S’il y en a pour se féliciter de cette exécution lamentable, c’est bien à l’immense inventeur Thomas Edison, concepteur de cette première chaise électrique ! A-t-il pété un plomb ? Non, le bonhomme est simplement vicieux. Explication. À l’époque une guerre commerciale sans merci l’oppose à George Westinghouse. Lui, Edison commercialise du courant continue, tandis que son concurrent mise sur le courant alternatif. Le grand inventeur est prêt à tout pour défendre ses intérêts. Quand il apprend que le gouvernement américain veut désormais électrocuter ses condamnés à mort pour leur offrir une mort "plus efficace", il fait pression pour que la chaise électrique soit alimentée en courant alternatif, ainsi l’électricité de son concurrent sera associée à la mort !

Tests sur des chiens et des chats

Du reste, bien avant l’exécution de Kemmler, Edison avait déjà organisé plusieurs tests d’électrocution avec des chiens et des chats pour démontrer que le courant alternatif était bien plus dangereux que le continu. Bien entendu, Westinghouse qui voit le piège venir, refuse de concevoir la chaise électrique. Alors Edison paie un artisan nommé Harold Brown pour qu’il fabrique la fameuse chaise fonctionnant avec du courant alternatif.

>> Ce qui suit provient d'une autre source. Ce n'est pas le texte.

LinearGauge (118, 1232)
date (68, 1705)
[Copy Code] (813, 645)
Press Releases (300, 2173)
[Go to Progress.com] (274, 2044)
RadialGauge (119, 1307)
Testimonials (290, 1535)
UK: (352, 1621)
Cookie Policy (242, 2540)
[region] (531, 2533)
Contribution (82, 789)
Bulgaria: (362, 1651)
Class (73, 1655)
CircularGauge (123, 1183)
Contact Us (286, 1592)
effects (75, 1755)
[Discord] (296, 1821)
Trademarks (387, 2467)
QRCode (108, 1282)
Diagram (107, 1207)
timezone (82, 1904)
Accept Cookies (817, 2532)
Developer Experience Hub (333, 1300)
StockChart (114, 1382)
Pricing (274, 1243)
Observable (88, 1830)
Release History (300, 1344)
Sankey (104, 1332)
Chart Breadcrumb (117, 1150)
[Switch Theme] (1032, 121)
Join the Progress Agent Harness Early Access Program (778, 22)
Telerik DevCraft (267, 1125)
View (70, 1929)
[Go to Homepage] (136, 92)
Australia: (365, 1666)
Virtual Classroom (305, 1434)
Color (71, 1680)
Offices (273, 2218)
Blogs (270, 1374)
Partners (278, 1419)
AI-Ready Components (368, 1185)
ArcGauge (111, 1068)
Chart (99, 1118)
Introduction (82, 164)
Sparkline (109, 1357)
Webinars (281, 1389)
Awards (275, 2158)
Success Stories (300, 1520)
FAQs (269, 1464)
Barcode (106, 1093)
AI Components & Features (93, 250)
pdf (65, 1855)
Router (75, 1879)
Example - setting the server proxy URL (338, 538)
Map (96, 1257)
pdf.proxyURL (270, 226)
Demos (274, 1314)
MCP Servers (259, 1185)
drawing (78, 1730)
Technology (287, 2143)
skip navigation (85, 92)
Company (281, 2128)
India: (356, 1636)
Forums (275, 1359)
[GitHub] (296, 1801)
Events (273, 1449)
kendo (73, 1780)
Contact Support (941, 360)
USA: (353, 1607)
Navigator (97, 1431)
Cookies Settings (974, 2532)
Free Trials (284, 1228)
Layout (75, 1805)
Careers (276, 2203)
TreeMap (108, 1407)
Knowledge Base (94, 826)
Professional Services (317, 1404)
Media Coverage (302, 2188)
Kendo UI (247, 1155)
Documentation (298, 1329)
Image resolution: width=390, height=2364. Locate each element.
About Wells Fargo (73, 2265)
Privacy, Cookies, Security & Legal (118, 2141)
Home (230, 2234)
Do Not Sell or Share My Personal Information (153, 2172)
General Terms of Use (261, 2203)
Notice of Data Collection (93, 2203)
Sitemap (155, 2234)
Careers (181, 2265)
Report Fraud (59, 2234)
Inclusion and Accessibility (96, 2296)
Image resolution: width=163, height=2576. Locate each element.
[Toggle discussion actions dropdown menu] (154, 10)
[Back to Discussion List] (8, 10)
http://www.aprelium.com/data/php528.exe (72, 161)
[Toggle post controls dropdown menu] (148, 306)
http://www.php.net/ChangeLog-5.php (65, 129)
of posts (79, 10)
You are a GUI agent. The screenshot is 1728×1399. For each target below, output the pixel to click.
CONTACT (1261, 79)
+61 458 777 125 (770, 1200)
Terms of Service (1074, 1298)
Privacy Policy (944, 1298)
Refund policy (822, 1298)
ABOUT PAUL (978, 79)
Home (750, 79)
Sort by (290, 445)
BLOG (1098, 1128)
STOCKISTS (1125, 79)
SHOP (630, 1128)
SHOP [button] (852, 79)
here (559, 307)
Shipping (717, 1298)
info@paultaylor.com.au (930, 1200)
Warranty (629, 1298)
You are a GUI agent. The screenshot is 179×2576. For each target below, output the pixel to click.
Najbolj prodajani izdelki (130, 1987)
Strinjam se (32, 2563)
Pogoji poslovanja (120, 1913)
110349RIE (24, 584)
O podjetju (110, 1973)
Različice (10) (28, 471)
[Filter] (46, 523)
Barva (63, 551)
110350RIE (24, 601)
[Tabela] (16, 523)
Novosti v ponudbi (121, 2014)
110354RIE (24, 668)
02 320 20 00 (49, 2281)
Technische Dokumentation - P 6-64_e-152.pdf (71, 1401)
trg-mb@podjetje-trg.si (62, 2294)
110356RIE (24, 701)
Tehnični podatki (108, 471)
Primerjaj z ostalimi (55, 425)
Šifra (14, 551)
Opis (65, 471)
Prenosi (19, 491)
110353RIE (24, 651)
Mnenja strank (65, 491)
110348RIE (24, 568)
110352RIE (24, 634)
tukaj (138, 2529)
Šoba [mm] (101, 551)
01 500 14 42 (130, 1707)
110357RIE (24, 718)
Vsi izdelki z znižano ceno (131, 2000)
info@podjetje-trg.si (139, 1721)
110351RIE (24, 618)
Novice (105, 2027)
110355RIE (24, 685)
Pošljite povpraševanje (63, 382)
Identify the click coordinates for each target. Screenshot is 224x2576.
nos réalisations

Pour déjouer la manoeuvre d’Edison, Westinghouse engage des avocats qui font appel de la condamnation à la chaise électrique en plaidant la cruauté de l’électrocution. Aussitôt, Edison et Brown montent au créneau, affirmant que l’exécution par l’électricité est rapide et sans douleur. Finalement, la cour d’appel autorise l’exécution. Vite mis au courant, le condamné prend la nouvelle avec calme et sérénité. Des années d’alcoolisme l’ont rendu complètement abruti.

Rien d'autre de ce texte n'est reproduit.